Asya’nın "viskoz" fabrikaları sürdürülebilir değil
Sürdürülebilir Moda Merkezi (Centre for Sustainable Fashion- CSF) London College of Fashion bünyesinde bulunan bir araştırma merkezi. Merkezin hedefi, sürdürülebilir bir gelecek inşa ederken modanın önemli bir rol üstlenmesini sağlamak.
2008 yılında kurulan CSF, moda tasarımlarının temeline insan ve doğanın korunmasını yerleştiriyor. CSF bünyesinde sadece araştırmacılar değil, tasarımcılar, eğitimciler, iletişimciler de yer alıyor.
Bugün moda, bir yandan toplumları şekillendirirken, diğer yandan yaşam biçimlerini, kültürü, çeşitliliği yansıtıyor; bireysel ve kolektif değerleri tanımlıyor, bu değerler arasında bağlantı kuruyor.
CSF Yöneticisi bir kadın. Renée Cuoco. Hukuk, moda ve tekstil tasarımı eğitimi alan Cuoco, moda endüstrisinin sürdürülebilir kalkınma hedefl erine uygun bir şekilde şekillenmesi gerektiğini savunuyor.
CSF’in gündemi şu sıralar oldukça yoğun. Konu, Changing Markets Foundation tarafından yayınlanan bir raporla ilgili. Rapora göre, Çin, Endonezya ve Hindistan’da büyük markalar için viskoz üretimi yapan fabrikalar çevreye ve insan sağlığına zarar veriyor.
Changing Markets Foundation araştırmacıları, Çin, Hindistan ve Endonezya’da 10 üretim bölgesini ziyaret etmişler ve buralardaki viskoz üretiminin ciddi bir hava kirliliğine yol açtığını raporlamışlar. The Guardian gazetesine göre bu fabrikalarla çalışan markalar arasında H&M, Inditex, Marks & Spencer ve Tesco gibi isimler var. Nitekim bu markalar, raporun yayınlanmasının ardından, gerekli önlemleri almışlar.
Viskoz ipliğin ham maddesi kayın ağacı. Yani viskoz aslında doğal bir lif. Kayın ağacı Avrupa, Asya, Amerika, Japonya ve Türkiye’de doğal olarak yetişiyor. Aynı pamuk gibi, selülozdan oluşuyor. Viskoz, pamuk veya polyesterin yerini alan sürdürülebilir bir alternatif olarak değerlendiriliyor. Hatta ipek yerine, daha ucuz ve daha dayanıklı bir alternatif olarak da kullanılabiliyor.

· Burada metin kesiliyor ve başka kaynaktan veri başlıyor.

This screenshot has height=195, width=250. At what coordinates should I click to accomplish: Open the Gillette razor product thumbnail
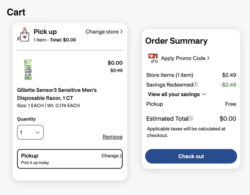pos(28,69)
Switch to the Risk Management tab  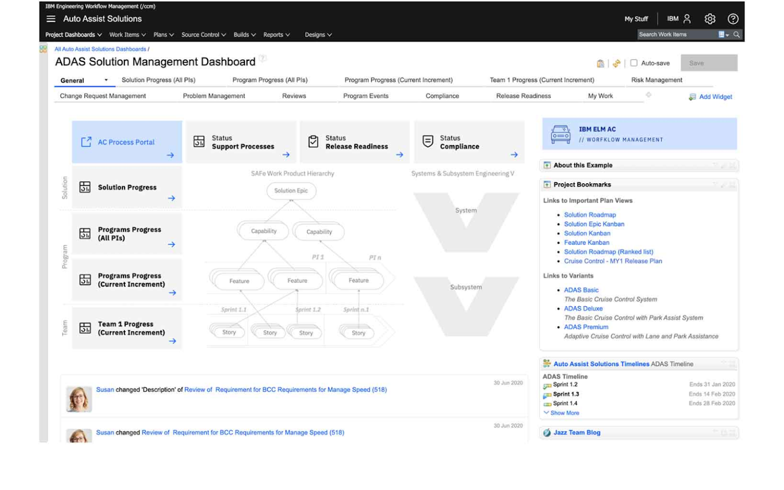656,80
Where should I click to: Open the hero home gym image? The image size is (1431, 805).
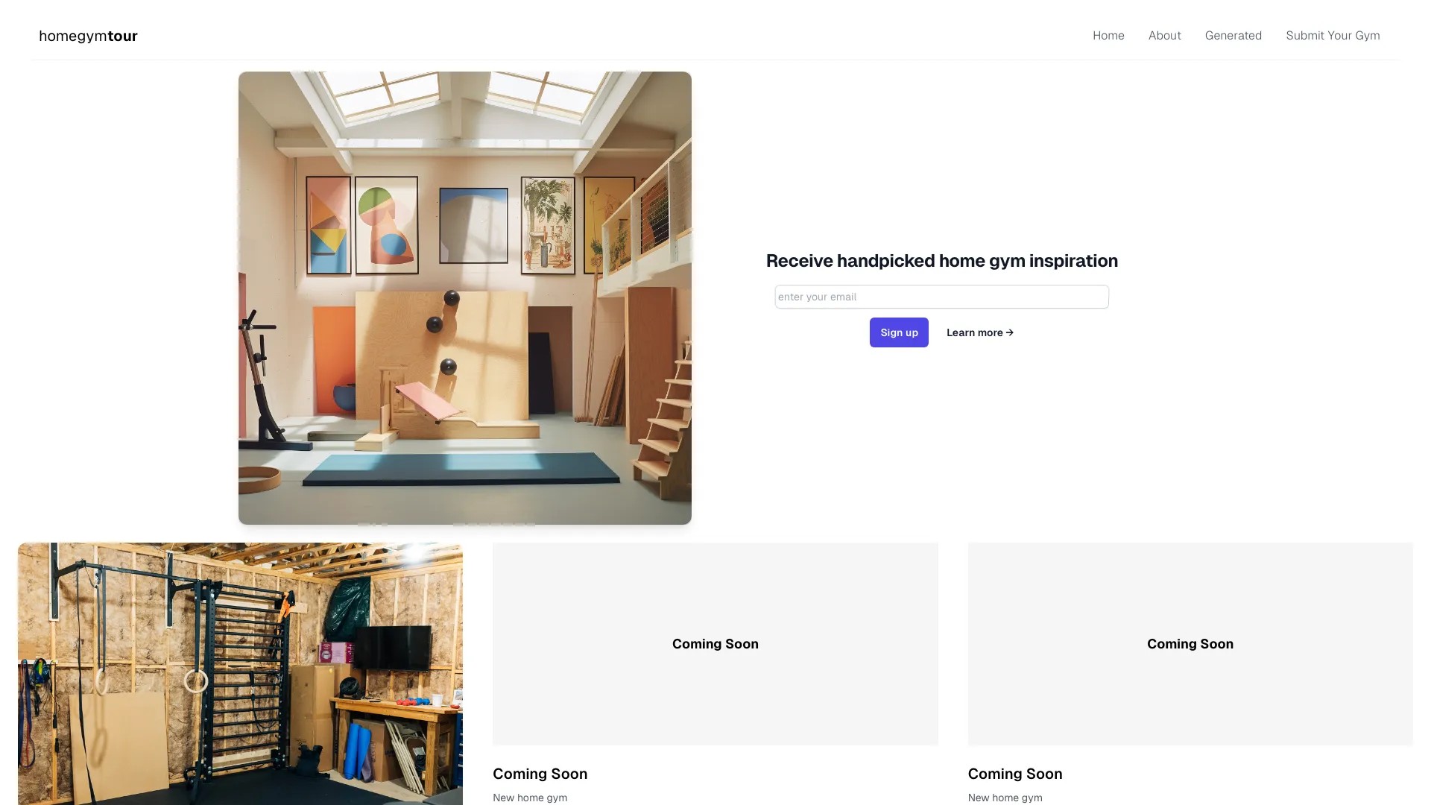click(x=464, y=297)
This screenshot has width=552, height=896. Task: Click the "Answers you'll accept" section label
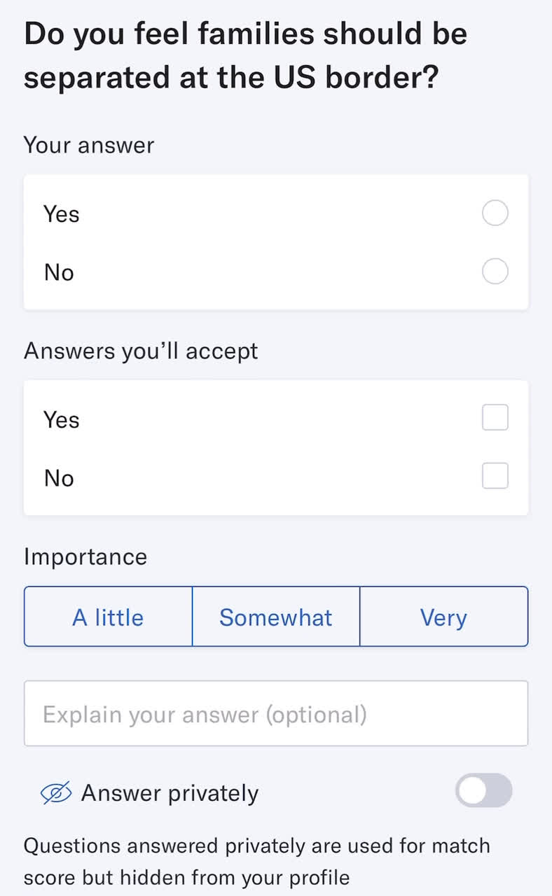point(141,351)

CSF Yöneticisi Renée Cuoco, viskozun, kimyasal açıdan ağır bir üretim sürecinden geçtiğini ifade ediyor. Üretim süreci için gerekli olan karbon disülfür hem çalışanlara hem de çevre halkına zarar verecek nitelikte bir madde. Kalp yetmezliği, deri hastalıkları ve kansere yol açabiliyor.
Changing Markets Foundation yöneticilerinden Natasha Hurley, yüksek miktarda hızlı üretime odaklanan “fast fashion” - “hızlı moda” - markalarının bu konuda çok daha duyarlı davranmaları gerektiğine dikkat çekiyor. Çünkü üreticiler üzerindeki fiyat ve zaman baskısının artması, üretim koşullarının iyileştirilmesine engel oluşturuyor. Sürdürülebilir olmayan moda da, hem sosyal hem de çevresel ortamı ciddi şekilde tehdit ediyor.
Rapor, karbon disülfürün viskoz üretim sürecinden çıkartılmasını tavsiye ediyor.